My life changed in 1974. Blazing Saddles came out. And hit the screens with a bang, a crash and an oy-vey! No-one had ever seen anything like it before. Ok, I’d never seen anything like it before. The world learned of Mel Brooks. And of the redefinition of irreverence.

Blazing Saddles attacked every stereotype in Western movies. They had a black sheriff, and consequently employed the ‘n-word’ with abandon throughout. There were Native Americans (red indians, as they were known) who spoke yiddish. There were shit-head red-necks galore, dirty dealers, ballroom whores and baked-bean eaters who farted. And farted. And farted.

And an alcoholic gunslinger played by Gene Wilder.

Who’s role really was to add a subtlety to what would otherwise have been a very good but undiluted slapstick-fest. And their lay the genius of both Mel Brooks and Gene Wilder.

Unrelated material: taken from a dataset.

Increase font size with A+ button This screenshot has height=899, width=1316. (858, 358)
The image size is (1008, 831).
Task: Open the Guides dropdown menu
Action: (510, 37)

A few years later, even though it had come out a few years earlier but no-one bothered to show it, I saw the Producers. And my life changed again. (Yeah, my life changed a lot back then, pretty much with every movie I saw, every book I read, every girl I passed at the bus-stop). The Producers remains to this day My Favourite Film. There, I’ve said it. I’ve finally reached the zenith of my lifelong equivocation over best movies. The Producers wins. And the Blues Brothers. Play it again, Sam. And Monty Python and the Holy Grail.

Gene Wilder was one of The Producers. Playing the nebachy Jewish, panic-attacky mother’s boy accountant (Mel Brooks loves a sterotype like no-one else), the straight man to the comic tour de force that was Zero Mostell; the other Producer. The perfect film. Based on a brilliantly clever ploy (that if a musical production loses money, you don’t have to give back the sponsor’s money; even if you’ve sold 650% of the costs), the two finest of comic talents, ably accompanied by the incredible Dick Strawn as Hitler, and their chosen production that ‘had to fail’; Springtime for Hitler. So brilliant. So Mel Brooks. So Gene Wilder.

Wilder also starred in a film that no-one ever saw, other than me, because I was already ‘his biggest fan’. It was called The Frisco Kid and looking back, it was a bit Mel Brooks derivative but only because it had Gene Wilder and a silly plot. About a Polish rabbi (Wilder) crossing all of America in ‘cowboy days’ and applying the black-hat values of the shtetl to the wild west. Very funny, very Gene Wilder.

When he died yesterday a legend left this world. But left it a much happier and funnier place than we he arrived.